Francis Cabrel était là pour les 40 ans du Festival d’été, partageant la scène avec le grand Zachary Richard, un événement. Patrick Bruel, absent des scènes québécoises depuis sept ans, renouait avec le public d’ici en juin. Julien Clerc, lui, revenait à Québec (Capitole, avril) pour la première fois en 10 ans. Et il a suffi d’une chanson, avec cette voix si singulière et ce sourire à faire fondre les cœurs, pour comprendre comment il est parvenu à séduire trois générations de gens. Un spectacle hypnotisant, parmi les plus beaux souvenirs de l’année.
Dans les moments vibrants, je retiens aussi le passage de Raphaël au Grand Théâtre de Québec. Des chansons lucides et romantiques, des mélodies qui ne vous quittent plus, une présence toute délicate et puis une voix si poignante qu’elle vous happe en plein cœur et vous noue la gorge.
Il y a eu aussi Pierre Lapointe, magnifique et touchant avec La forêt des mal-aimés. Oubliez le concert avec l’Orchestre métropolitain du Grand Montréal, pendant lequel il faussait beaucoup. Au Grand Théâtre, Lapointe était en voix et sa mise en scène, servie par des éclairages révélateurs de chansons, était d’une grande beauté.

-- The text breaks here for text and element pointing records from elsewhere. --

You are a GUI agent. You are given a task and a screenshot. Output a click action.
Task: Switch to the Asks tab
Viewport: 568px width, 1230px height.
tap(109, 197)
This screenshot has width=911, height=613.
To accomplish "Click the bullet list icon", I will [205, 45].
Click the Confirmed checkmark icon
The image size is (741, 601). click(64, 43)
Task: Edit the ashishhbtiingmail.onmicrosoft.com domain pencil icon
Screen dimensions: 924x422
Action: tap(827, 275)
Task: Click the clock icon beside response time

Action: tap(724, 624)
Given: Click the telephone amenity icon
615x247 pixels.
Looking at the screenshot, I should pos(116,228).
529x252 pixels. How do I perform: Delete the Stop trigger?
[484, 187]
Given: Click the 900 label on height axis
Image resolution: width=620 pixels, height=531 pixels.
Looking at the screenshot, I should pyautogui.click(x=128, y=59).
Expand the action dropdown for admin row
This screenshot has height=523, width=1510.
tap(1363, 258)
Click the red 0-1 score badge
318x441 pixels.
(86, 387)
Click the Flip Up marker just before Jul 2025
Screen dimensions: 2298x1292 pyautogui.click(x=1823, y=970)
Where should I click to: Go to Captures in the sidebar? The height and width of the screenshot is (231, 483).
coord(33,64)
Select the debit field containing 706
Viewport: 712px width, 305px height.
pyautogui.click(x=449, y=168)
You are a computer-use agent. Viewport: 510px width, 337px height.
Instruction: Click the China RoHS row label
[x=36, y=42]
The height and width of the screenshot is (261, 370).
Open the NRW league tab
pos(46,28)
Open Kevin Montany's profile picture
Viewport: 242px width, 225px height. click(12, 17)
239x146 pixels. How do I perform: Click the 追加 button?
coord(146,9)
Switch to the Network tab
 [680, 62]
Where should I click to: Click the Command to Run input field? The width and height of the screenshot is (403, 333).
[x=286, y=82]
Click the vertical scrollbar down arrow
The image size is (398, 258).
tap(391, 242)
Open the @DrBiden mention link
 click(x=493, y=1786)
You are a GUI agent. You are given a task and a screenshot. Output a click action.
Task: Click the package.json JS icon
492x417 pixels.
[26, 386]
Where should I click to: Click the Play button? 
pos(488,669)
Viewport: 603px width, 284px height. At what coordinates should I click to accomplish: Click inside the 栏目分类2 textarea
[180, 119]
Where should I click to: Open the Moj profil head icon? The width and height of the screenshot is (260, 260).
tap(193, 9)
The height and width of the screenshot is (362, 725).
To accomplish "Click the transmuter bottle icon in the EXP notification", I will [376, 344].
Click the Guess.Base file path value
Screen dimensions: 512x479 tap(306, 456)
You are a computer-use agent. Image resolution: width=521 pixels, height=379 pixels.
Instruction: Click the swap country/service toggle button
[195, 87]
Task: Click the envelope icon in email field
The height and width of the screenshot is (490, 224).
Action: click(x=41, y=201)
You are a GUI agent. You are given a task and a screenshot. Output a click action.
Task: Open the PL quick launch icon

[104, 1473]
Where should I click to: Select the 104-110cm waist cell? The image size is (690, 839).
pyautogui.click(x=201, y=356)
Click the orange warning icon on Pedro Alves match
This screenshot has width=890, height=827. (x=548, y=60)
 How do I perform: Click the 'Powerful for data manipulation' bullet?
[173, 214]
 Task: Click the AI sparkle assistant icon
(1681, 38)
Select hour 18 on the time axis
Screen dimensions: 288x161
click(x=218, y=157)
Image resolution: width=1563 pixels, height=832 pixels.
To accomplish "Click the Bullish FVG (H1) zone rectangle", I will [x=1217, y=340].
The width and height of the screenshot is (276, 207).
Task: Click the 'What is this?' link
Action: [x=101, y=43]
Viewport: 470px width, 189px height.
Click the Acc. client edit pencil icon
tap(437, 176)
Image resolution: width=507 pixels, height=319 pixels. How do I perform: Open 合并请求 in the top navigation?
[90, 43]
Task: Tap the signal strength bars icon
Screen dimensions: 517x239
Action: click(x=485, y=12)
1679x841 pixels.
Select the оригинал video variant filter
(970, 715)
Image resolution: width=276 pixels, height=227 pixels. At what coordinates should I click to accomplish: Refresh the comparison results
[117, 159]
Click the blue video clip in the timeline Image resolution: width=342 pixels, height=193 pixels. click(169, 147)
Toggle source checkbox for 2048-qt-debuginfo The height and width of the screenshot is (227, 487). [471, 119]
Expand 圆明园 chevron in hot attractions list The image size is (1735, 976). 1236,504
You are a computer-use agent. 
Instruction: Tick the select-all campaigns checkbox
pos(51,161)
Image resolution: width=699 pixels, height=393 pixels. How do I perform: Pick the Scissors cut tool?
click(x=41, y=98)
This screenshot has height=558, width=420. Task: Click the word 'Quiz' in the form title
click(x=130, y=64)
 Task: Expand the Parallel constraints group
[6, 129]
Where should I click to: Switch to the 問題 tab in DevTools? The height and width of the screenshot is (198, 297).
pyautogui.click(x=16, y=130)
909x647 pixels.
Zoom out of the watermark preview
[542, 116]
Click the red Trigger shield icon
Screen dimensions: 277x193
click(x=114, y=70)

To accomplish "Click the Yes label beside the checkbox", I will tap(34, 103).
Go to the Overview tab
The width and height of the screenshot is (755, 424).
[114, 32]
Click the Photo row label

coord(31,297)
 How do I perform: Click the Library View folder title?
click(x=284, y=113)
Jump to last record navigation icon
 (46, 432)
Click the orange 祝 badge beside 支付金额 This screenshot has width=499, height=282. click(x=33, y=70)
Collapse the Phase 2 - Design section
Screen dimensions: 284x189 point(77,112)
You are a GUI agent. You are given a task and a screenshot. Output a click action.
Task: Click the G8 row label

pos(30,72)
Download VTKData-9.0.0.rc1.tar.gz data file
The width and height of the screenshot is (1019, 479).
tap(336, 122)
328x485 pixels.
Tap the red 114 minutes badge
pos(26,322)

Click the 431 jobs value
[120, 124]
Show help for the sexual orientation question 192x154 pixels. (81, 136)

Autre concert mémorable : Daran au Petit Champlain en octobre. Devant un public qui le vénère presque, le rocker français s’est donné sans réserve. Son chant comme un cri de révolte, appuyé par un mur de guitares électriques, a provoqué des tremblements de cœur.
Sur la même scène, en novembre, Daniel Lavoie, seul au piano, a revisité ses immortelles et offert ses nouvelles chansons, les reliant d’un chapelet de poèmes qu’on voudrait bien réentendre. En voilà un qui vieillit bien : l’interprète en lui couvre de plus en plus large, dans le registre vocal comme dans la palette d’émotions.
Dans la catégorie des regrets : j’aurais voulu entendre Les Respectables avec l’OSQ et assister au spectacle Lettres ouvertes de Richard Séguin, dont on a dit beaucoup de bien. Dans le deuxième cas, ce n’est que partie remise : il revient en 2008 au Grand Théâtre. Mais le pire, c’est que je n’aurai jamais eu la chance de voir Les Rita Mitsouko en concert. Ils ont échappé au Festival d’été cette année, mais devaient venir au Québec cet hiver. Sauf que Fred est mort.
Revenons en terminant sur Dumas. À la scène, 2007 a été son année. En plus de son incroyable série de spectacles au National, une salle de 850 places (où il poursuit en janvier), il s’est offert la Louis-Fréchette du Grand Théâtre de Québec deux fois plutôt qu’une. C’est sans compter le reste de sa tournée provinciale et sa participation bien placée au festival Osheaga de Montréal. Décidément, il faudra que l’ADISQ finisse par reconnaître la qualité de cet artiste, reparti bredouille du gala cette année.